Some thoughts at last...

I live in Paraguay. I am a Peace Corps volunteer. Sometimes you forget this while here. I have a job with little regulation, huge goals, and a contract that seems like forever and no time at all simultaneously. It can be overwhleming at times. Its a lofty situation, one full of moments of amazement, contentment, frustration, excitement, happiness, sadness, deep thoughts, and once in a while a realization that this is all real- this is my life... for the next 22 months at least.

And then I take a deep breath and try to embrade it. Some experiences lead inevitably to me wondering what the heck I am doing here, like when I flipped over my bike due to a Paraguayan fetish for overgreasing EVERYTHING, or when I offer to give a simple paper charla, or presentation and am told that the ag ministry is already going to give a talk with powerpoint... But maybe its just because I am a cup half'full person, or perhaps because I am easily entertained, I try to focus on finding myself in happy awe of my situation.


I am living in Paraguay. I recently aquired a puppy and my own house (fotos to come next post I promise!) Things are not that different here. I buy most of my fod at the super market. I play volleyball and soccer. I meet new people, and would like to think I am making friends. Sometimes I am surprised by how open these new people are to working with and knowing me, the strange blond girl who moved in down the road, and sometimes I am reminded that they are also confused and simply human (my initial host family once cheated me out of a gifted pack of 24 eggs... a rough reminder that generosity has its limits=. I still gawk like a tourist at times when the funny things do happen. Like the portable meat store... where my family bought a kilo of tongue (fortunately my guarani includes being able to say I do not know how to eat things like that... my cultural assimilation has its limits...)

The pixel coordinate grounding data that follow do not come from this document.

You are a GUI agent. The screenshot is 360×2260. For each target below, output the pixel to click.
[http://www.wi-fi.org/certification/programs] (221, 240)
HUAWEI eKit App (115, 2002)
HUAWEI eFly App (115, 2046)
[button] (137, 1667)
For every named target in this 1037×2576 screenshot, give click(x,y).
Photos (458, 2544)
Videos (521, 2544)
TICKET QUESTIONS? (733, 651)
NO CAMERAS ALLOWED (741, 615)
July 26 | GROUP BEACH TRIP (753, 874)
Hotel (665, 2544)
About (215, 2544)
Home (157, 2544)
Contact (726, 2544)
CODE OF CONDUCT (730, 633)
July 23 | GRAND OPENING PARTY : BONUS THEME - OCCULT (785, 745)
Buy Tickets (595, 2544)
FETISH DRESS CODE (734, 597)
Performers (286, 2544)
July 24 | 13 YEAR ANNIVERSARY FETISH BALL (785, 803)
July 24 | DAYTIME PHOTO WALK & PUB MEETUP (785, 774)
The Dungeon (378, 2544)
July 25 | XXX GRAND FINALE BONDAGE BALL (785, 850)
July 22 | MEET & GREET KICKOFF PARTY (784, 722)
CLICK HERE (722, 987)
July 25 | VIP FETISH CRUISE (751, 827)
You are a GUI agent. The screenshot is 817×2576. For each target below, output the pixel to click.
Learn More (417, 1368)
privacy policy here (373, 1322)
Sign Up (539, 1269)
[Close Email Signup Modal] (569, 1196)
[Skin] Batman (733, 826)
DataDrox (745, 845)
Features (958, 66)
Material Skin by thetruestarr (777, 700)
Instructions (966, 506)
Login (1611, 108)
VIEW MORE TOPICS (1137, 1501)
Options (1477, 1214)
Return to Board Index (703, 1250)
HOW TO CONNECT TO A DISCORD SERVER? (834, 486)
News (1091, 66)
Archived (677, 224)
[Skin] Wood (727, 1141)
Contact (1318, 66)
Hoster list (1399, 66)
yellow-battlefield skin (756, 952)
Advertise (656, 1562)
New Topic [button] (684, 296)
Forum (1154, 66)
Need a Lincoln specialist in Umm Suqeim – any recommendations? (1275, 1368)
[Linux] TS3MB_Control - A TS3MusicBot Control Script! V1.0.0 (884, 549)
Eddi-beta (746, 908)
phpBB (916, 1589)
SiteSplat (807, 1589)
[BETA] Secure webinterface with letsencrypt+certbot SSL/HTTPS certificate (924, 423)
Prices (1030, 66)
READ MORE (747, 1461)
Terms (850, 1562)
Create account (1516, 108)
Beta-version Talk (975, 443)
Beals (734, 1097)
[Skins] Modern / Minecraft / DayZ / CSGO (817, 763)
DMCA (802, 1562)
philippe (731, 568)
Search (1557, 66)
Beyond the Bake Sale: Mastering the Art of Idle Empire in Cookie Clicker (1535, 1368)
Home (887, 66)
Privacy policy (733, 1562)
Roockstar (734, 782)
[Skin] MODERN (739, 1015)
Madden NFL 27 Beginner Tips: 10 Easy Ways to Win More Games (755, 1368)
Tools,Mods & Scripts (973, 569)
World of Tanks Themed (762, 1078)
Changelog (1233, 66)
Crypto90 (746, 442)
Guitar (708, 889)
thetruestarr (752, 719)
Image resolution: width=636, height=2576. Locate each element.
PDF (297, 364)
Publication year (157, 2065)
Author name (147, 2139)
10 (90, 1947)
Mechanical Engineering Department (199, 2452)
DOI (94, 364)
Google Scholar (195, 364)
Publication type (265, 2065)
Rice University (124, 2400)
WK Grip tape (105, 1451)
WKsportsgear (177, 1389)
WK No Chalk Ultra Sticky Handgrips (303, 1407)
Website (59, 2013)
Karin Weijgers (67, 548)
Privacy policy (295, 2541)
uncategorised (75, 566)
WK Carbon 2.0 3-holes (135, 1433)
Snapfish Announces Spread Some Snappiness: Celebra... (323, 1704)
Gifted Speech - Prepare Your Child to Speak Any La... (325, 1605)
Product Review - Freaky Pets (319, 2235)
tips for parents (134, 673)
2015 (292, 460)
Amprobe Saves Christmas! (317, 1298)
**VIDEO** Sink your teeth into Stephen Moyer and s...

So even in hard times, like dealing with losing trust in some of the people in town, I have this simple fact: I am living in Paraguay. There are ups and downs, and being out in the middle of nowhere with no concrete understanding of the world around me, everything is exaggerated. But I am living in Paraguay, and that itself keeps me going. I am meeting new people, I am teaching English, how to make your own yogurt, about gardening and potential latrine contamination, and I am learning, not only about Paraguay but about life itself. Amidst all of this I get to frequently pet Carpinchos, something that I feel I should do frequently because that will definitely only last for the next 22 months.


So I hope you enjoy the little adventures of my Paraguayan life. I have only a little time to post things online, but know that each post is a snippet of an amazing, overwhelming, and never-ending combination of events that have become my life.